新宿毒電波通信 第二号 「この家無を見よ」Vol.2「悲劇の誕生」
アウトドア哲学 この家無を見よ
悲劇の誕生
鶴内手刀
生きることはカネを支払うことだ。ただ生きているだけで金銭を支払わねばならない。居酒屋でビールを飲みとんぺい焼きを食った場合、金銭を支払うのは理解できる。しかし家賃はいったいどういうことなのだろう。そこに暮らすだけでカネを支払わないといけないというのは、結構すごいことなのではないだろうか。私はながらく当たり前に家賃をおさめてきたが、腹が立ってきた。なぜ生きるために働かなければならないのだ。
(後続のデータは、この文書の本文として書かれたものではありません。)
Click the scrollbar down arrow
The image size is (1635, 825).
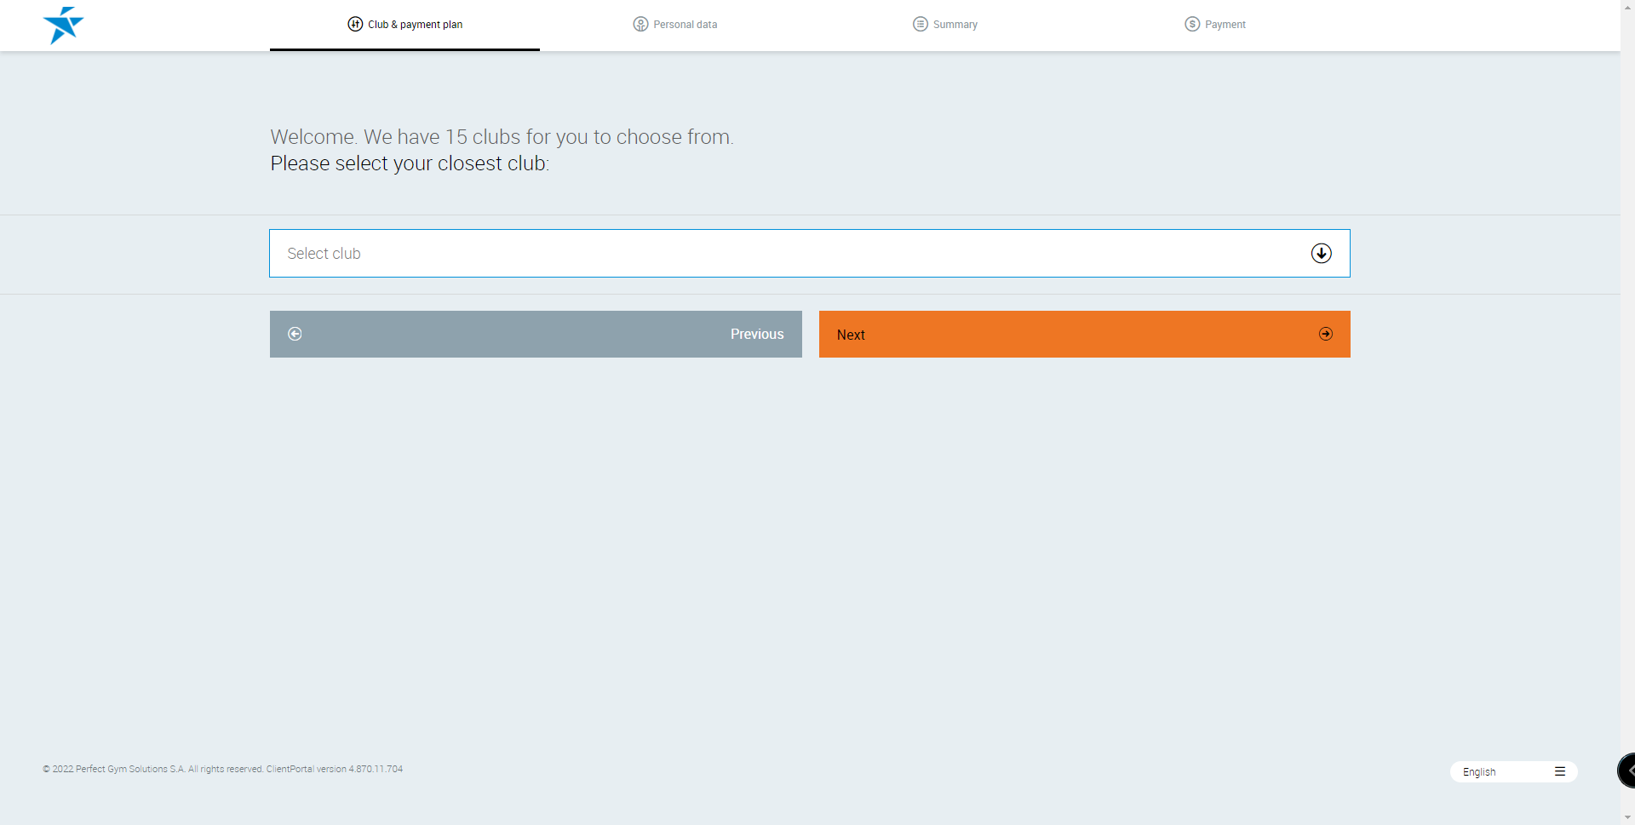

生きているだけで私たちは素晴らしいのではないのか。
私が若い頃働いていた運送屋では、人手が足りない時は当日ホームレスのおっちゃんを捕まえて現場に行き、共に労働し、日当をその場で支払っていた。「この金でちゃんと風呂入ってこいよ」と伝えてもおっちゃんは翌日も臭いままでニコニコしていた。彼は公園やガード下で暮らして、たまに働いたら酒を飲んで簡易宿泊施設に泊まる。若かった私はこうはなりたくないなと思うと同時に、彼の暮らしに少し興味があった。私は私であり社会ではないので、社会の外でも私であることができるはずだ。
その後のっぴきならない事情で私は少しの間ホームレスになった。